A systematic review conducted by PAHO in five LAC post-introduction of PCV to their NIP, reported effectiveness of 8.8% – 37.8% for hospitalizations due to X-ray confirmed pneumonia; 7.4% – 20.6% for clinical pneumonia; and 56% – 83.3% for pneumococcal pneumonia (33). A study conducted in Israel (34) showed a moderate decline in hospital CAP visits for children less than 5 years of age after PCV7 introduction; in contrast, after PCV13 introduction, a substantial reduction in all visits was evident among those less than 12 months (44%) and 24 – 59 months (46%).
Limitations. The study presented some limitations. Data from pre-introduction of PCV13 were not published; instead, the original database was used for that period, so the incidence data can be considered reliable. Including only patients from the public health system may also be a limitation. Nevertheless, it is estimated that more than 95% of the population is served by the public system.
Some sociodemographic variations were recorded between the two periods. According to information from the national censuses and from the provincial statistics department, the population of the study area increased by 30%. Although poverty decreased, there were no general, significant changes. The health system and mortality rates for children less than 5 years of age were similar in both periods.
Conclusions
This study showed that universal PCV13 vaccination at 2 and 4 months, with a booster dose at 12 months, is effective in prevention of PBP cases in children less than 5 years of age, compared to the pre-PCV13 introduction period. The decrease in PBP incidence was significant for all ages, independent of vaccination status.

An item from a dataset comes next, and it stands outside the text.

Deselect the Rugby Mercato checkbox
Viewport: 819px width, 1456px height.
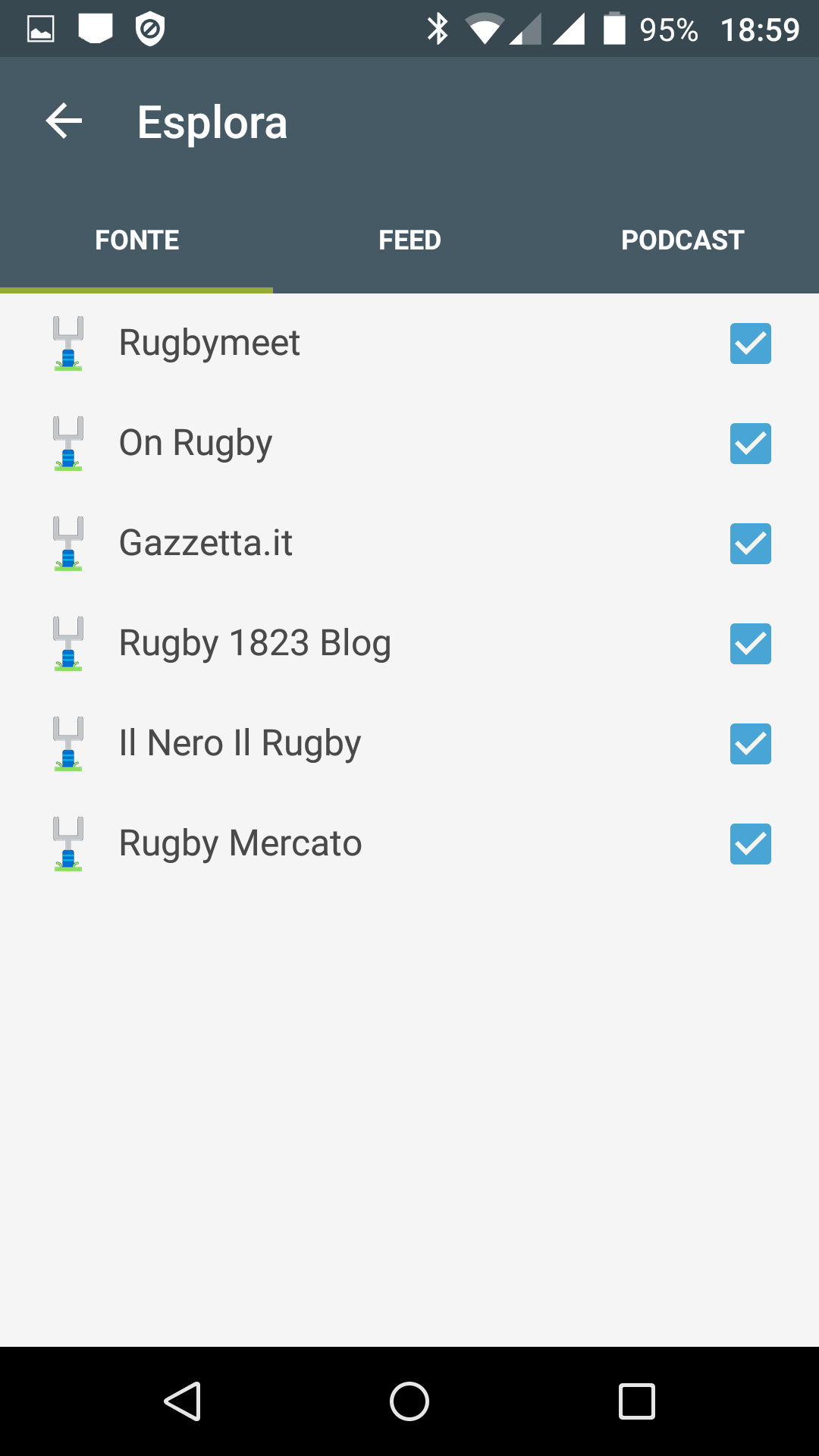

There were no variables associated to presenting with PBP, probably because of the high population coverage with a vaccine that has an important herd effect. Children with a prior hospitalization (within 3 months), those less than 12 months of age, and those with PBP were associated with requiring hospitalization.

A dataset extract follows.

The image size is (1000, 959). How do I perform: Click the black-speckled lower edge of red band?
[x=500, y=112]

It is important to achieve high PCV13 vaccination coverage to decrease vaccine preventable diseases, such as pneumonia, not only in vaccinated groups, but also among all ages, particularly in Argentina and other LAC countries with high PBP rates. We also would like to highlight the importance of measuring the impact of this type of public health strategy in order to produce local evidence and strengthen decision-making.
Acknowledgements
The authors wish to thank the health team that collaborated with us in this study, and the whole community of Concordia, Argentina.
Footnotes
Suggested citation Ruvinsky RO, Rearte A, Kupervaser J, Gentile F, Haidar A, Cafure ME, et al. Community-acquired pneumonia incidence among children less than 5 years of age in Concordia, Argentina: vaccination impact. Rev Panam Salud Pública. 2018;42:e167. https://doi.org/10.26633/RPSP.2018.167
Funding. The study was funded by the Ministry of Health of Argentina. The funders had no role in the study design, data collection or analysis, decision to publish, or preparation of the manuscript.
Disclaimer. Authors hold sole responsibility for the views expressed in the manuscript, which may not necessarily reflect the opinion or policy of the RPSP/PAJPH and/or PAHO.